According to the article, it was while working to recreate textile patterns for the Viking Couture exhibit at the Enköping Museum in Sweden's Enköping that the researchers discovered that the woven bands contained the ancient Arabic script. The Kufic characters were found in the Viking Age in mosaics on burial monuments and mausoleums, primarily in Central Asia.
Similar Kufic characters appear in the grave costumes in Viking Age chamber graves in central sites in Sweden, such as Birka in Mälardalen, as well as in boatgraves in the area around Gamla Uppsala.
“It is a staggering thought that the bands, just like the costumes, was made west of the Muslim heartland. Perhaps this was an attempt to write prayers so that they could be read from left to right," the article quotes Larsson as saying.

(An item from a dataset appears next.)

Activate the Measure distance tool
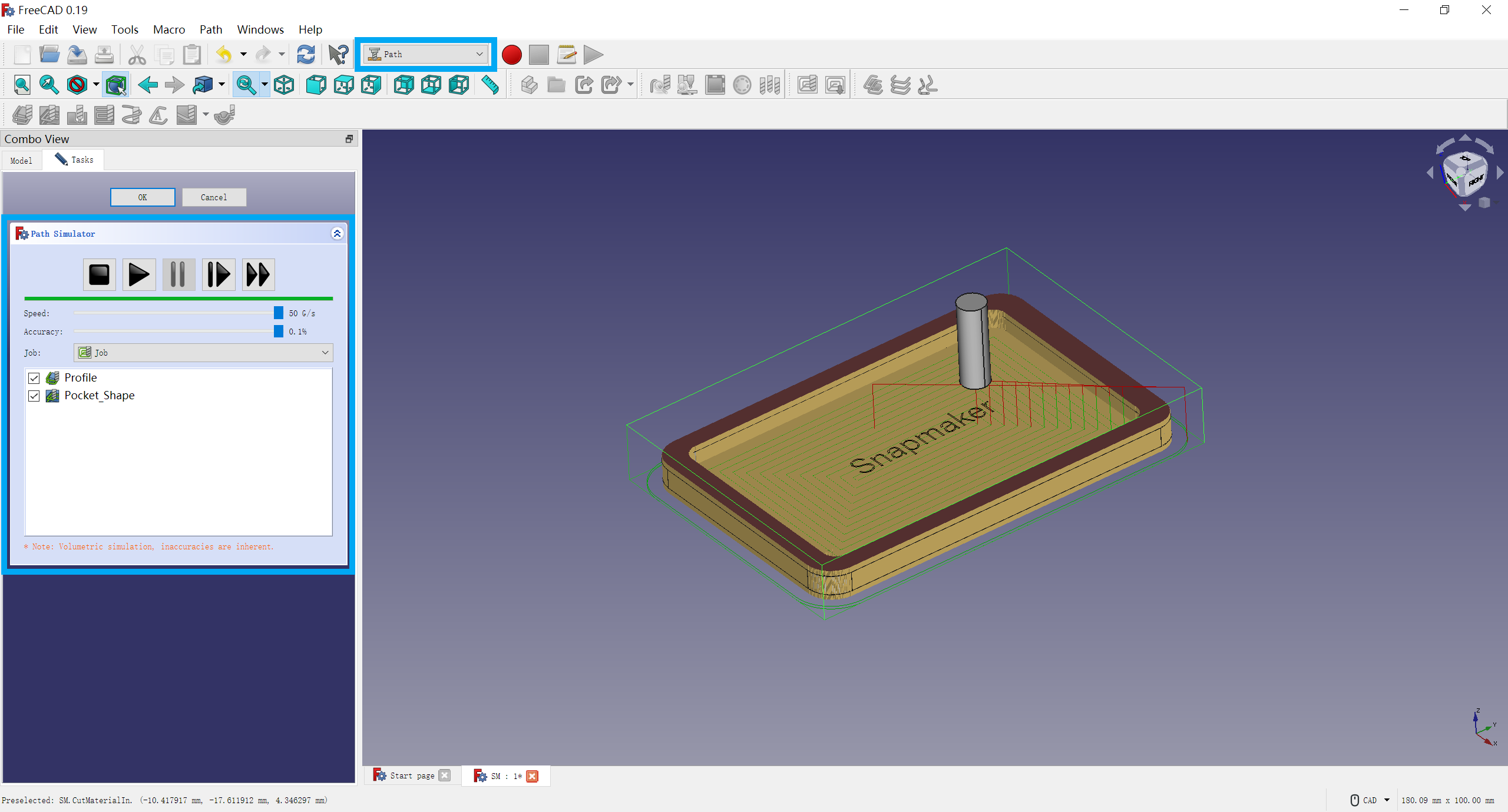 [490, 85]
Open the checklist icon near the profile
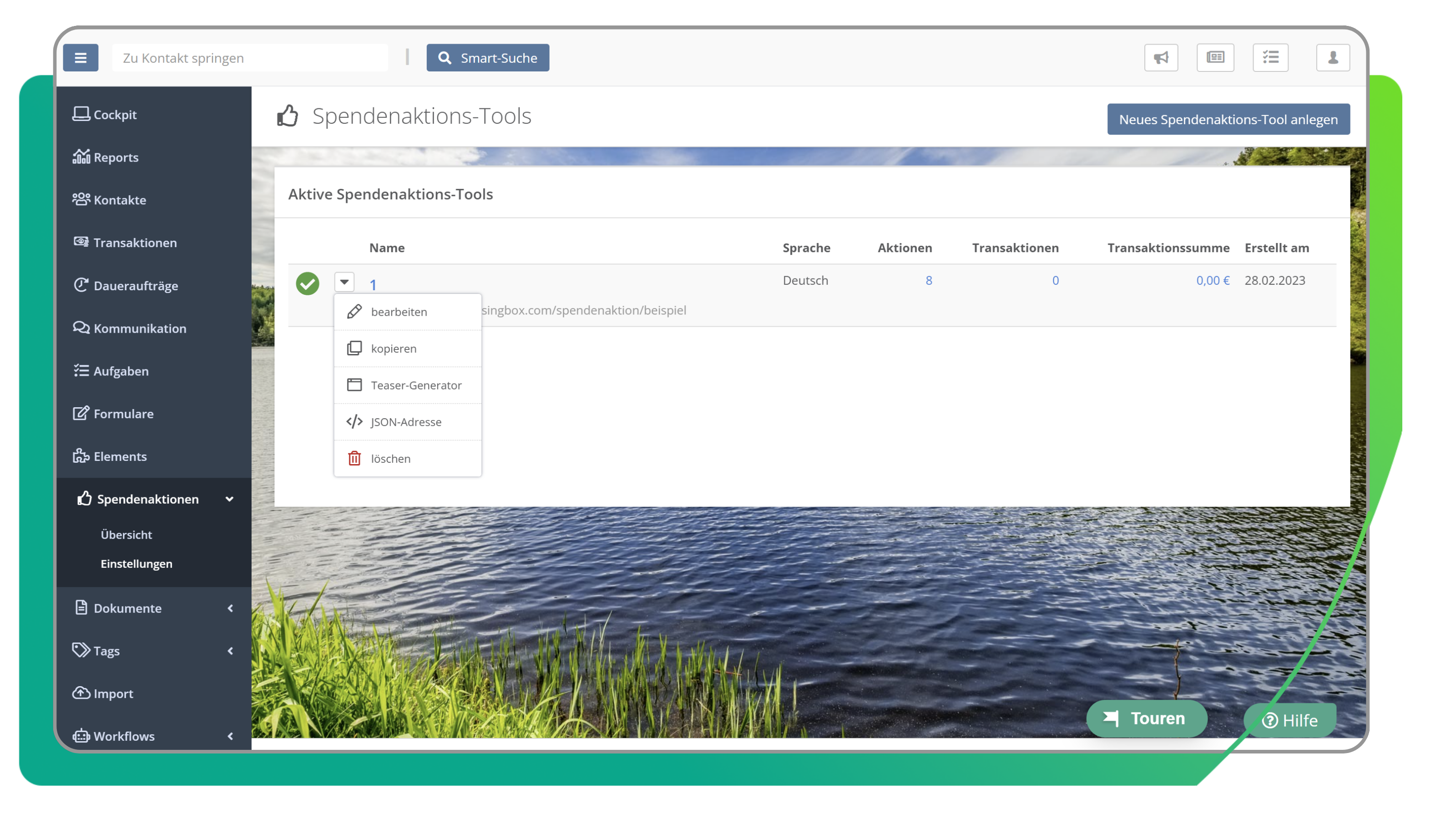Viewport: 1456px width, 819px height. tap(1271, 57)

"Presumably, Viking Age burial customs were influenced by Islam and the idea of an eternal life in Paradise after death."
Larsson’s research findings are being presented as part of the Viking Couture exhibition at Enköping Museum, according to the article. The project is funded by the Swedish Foundation for Humanities and Social Sciences, which is conducting a pilot project aimed at presenting new research in the form of exhibitions.
The project uses research methods other than the usual theoretical so that the results reach a wider audience than just academics. Exhibitions are largely based on visual communication, and one method for this is recreation processes, such as that of the textile bands.
The Viking Age is the period from the late 8th century to the mid-11th century in European history. According to History.com, the Vikings — contrary to some popular conceptions — were not a “race” linked by ties of common ancestry or patriotism, and could not be defined by any particular sense of “Viking-ness.”
Most of the Vikings whose activities are best known come from the areas now known as Denmark, Norway and Sweden, though there are mentions in historical records of Finnish, Estonian and Saami Vikings as well. Their common ground, according to History.com, was that they came from a foreign land, they were not “civilized” in the local understanding of the word and they were not Christian.